In its recent newsletter, for example, RIOC notes 45 officers, but its own budget counts more than 50. And 55 is the number given by a senior executive.
And the PSD budget, when all’s taken into account: $4 million, and that’s better than 10% of the agency’s total.
No one wants PSD disappearing, but right-sizing, down to about half of its current staffing makes sense.
We know PSD, no many how many officers, can’t be counted on for controlling even bicycle traffic, and as for most policing services, residents already pay for those in state and city taxes.
But put that aside for now because the real horror is in the magic.
Keeping the Tram alive through magical thinking…
Magical thinking is childlike projection of wishes upon reality. It’s sort of sweet, but when grownups do it, it’s unhinged.
Here’s what we mean…
“Tramway revenues are projected to remain at same level as the Approved Budget FY 2020‐21,” according to RIOC.
Let’s be clear about what that means. RIOC expects as much revenue from Tram usage as it did last year before the pandemic.
There’s no other way to say this, except that it’s nuts and incredibly risky.
The risk: shutting down the Tram and Red Buses.
How RIOC’s proposed budget invites the death of the Roosevelt Island Tram…
RIOC’s 2021-22 budget anticipates $6,356,000 in Tram ridership income, and that includes a hefty profit. The excess goes to things like free bus service. Without it, there is no other source, and what if there’s not enough for the Tram itself?
Weigh that number against the projected actual income for this year of $1,408,000, and the difference knocks your socks off. It’s cataclysmic.
And here’s another important revenue number: $4,526,290. That’s income from the previous, pandemic-free fiscal year, but RIOC says we’ll get over $6 million next year, post COVID-19.

.....

• **What the task asks**
Please write what comes next in the piece on RIOC's budget and the Roosevelt Island Tram, picking up after its final sentence. You can ignore the lines after this text.

• **Information given**
.....

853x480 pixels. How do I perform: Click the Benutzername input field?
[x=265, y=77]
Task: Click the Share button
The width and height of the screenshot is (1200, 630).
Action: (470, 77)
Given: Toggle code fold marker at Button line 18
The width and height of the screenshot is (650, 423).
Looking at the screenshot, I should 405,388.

.....

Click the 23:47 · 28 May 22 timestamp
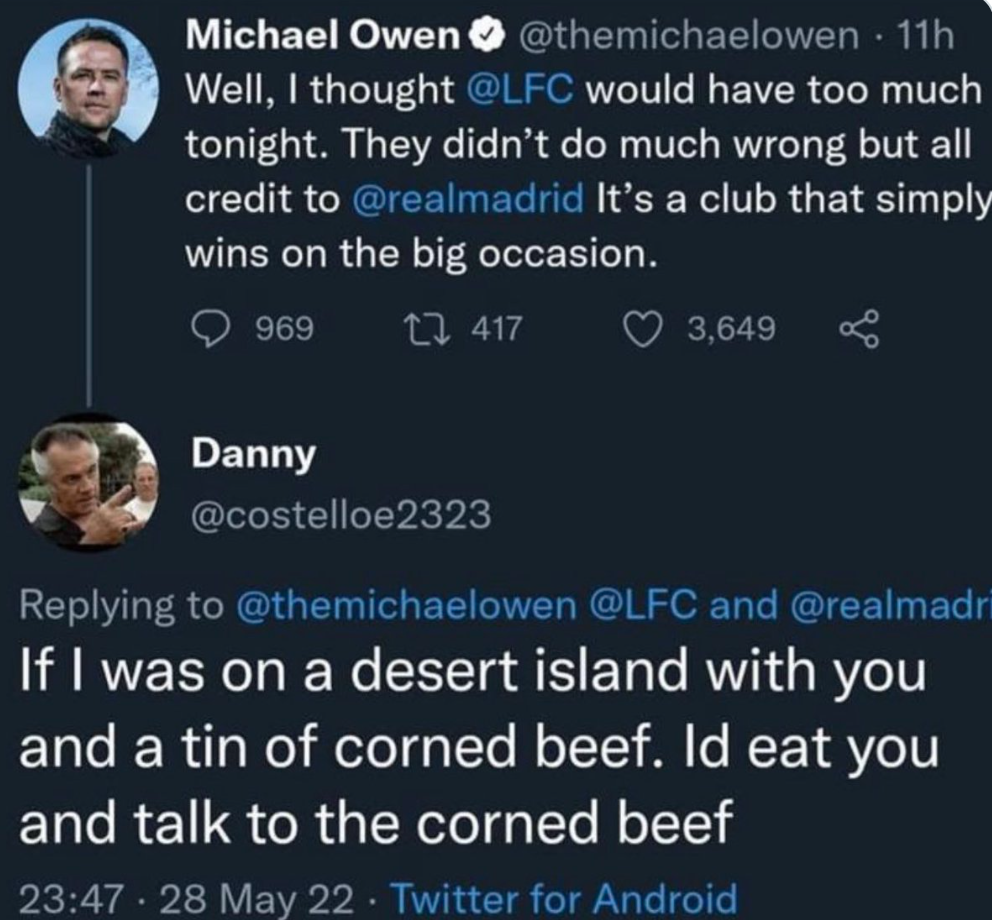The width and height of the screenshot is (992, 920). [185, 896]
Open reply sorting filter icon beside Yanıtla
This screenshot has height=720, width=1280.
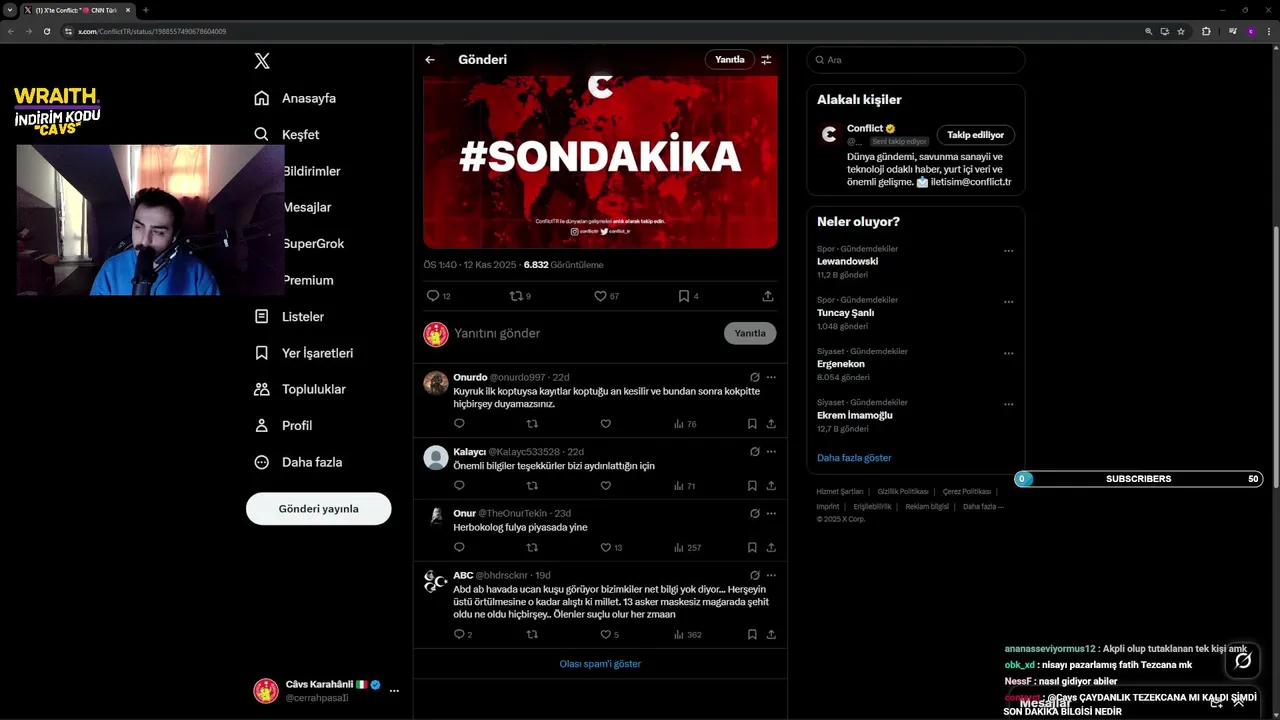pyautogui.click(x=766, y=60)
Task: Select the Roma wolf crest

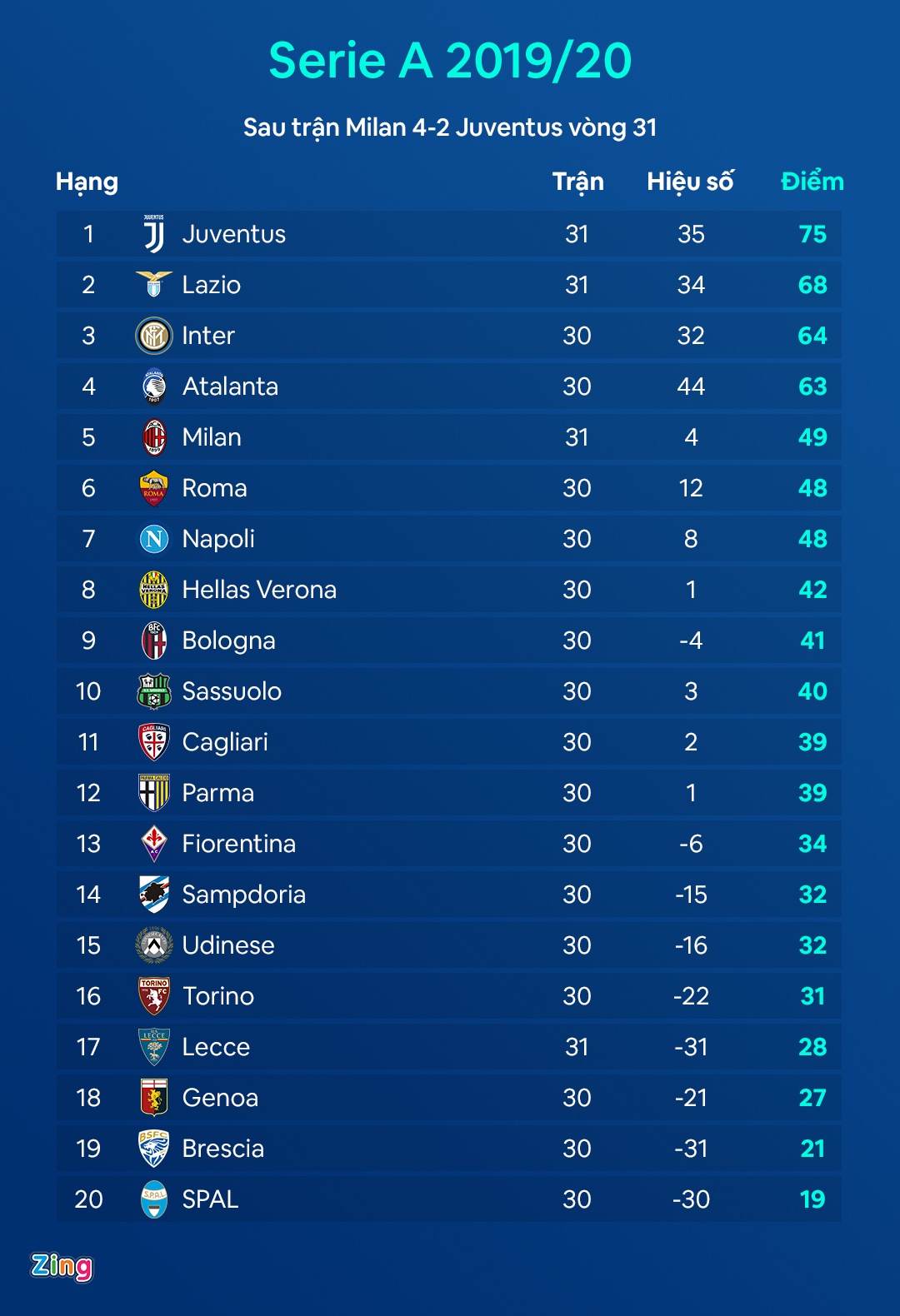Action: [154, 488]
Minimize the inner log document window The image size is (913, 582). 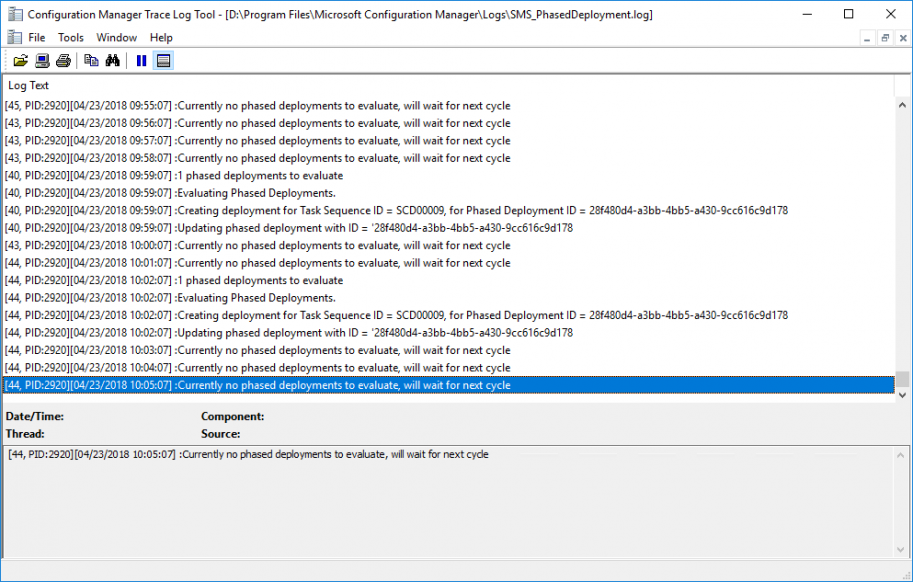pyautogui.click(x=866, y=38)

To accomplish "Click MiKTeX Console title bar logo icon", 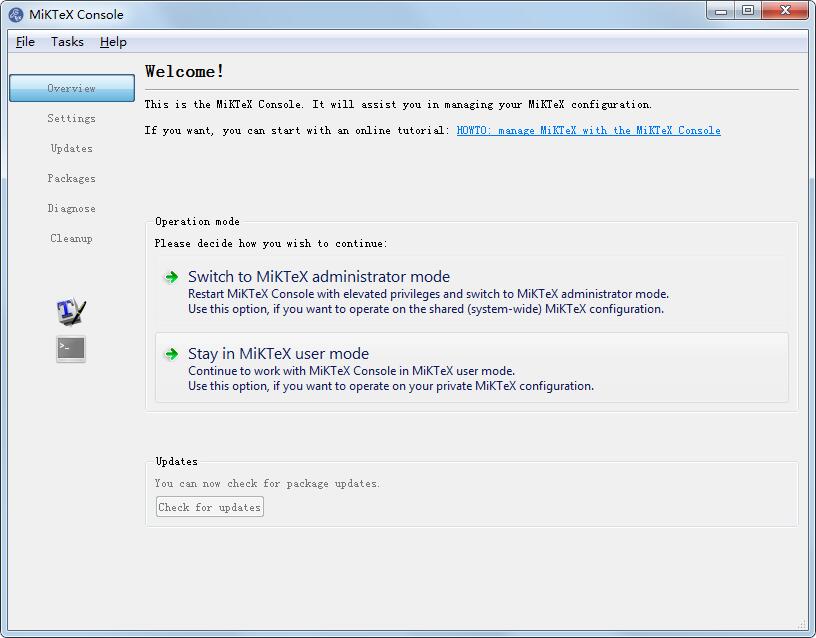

.....

• **Answer below**
We mentioned magical thinking…
In a rare instance of due diligence in the September meeting, a couple of directors questioned including that figure in the proposed budget, and CFO John O’Reilly had an answer.
With a coronavirus vaccine coming in October or November, RIOC expects New York City’s return to full activity, just as before, by April.
And then, after jaws dropped…
That projection isn’t just unrealistic, it’s spectacularly unrealistic. It’s not going to happen, not even close, and the only explanation is magical thinking.
Or is it…?
In context, Dr. Robert Redfield, director of the Centers for Disease Control, told Congress yesterday that general distribution of a vaccine is not anticipated before the middle of next year. And it will be the end of 2021 before a return to normal is a reasonable expectation.
So, why the preposterous revenue projection embedded in RIOC’s proposed budget?
Next, consider that John O’Reilly is a responsible CFO and one of RIOC’s best ever hires. He does not initiate fantasy numbers.
The $6 million+ figure is almost certainly a politically demanded number put in place to mask the unthinkable and avoid the thinkable. And pressure for doing it likely resides in Albany, placating Hudson-Related, for which the Tram is golden marketing material.
RIOC plays fast and loose with these numbers and the Tram’s future. It’s certain that New York City will not be up and running at full speed, tourists and all, by April.
It’s ridiculous, and so, what happens then?
Well, O’Reilly had an answer for that. RIOC cannot sustain a $3 million dollar loss, as it will this year. That is, in short, the corporation can no longer pay for the Tram and the free buses associated with it.
Because RIOC fails at solving a pending crisis realistically, depending instead on fantasy numbers, it boxes itself in.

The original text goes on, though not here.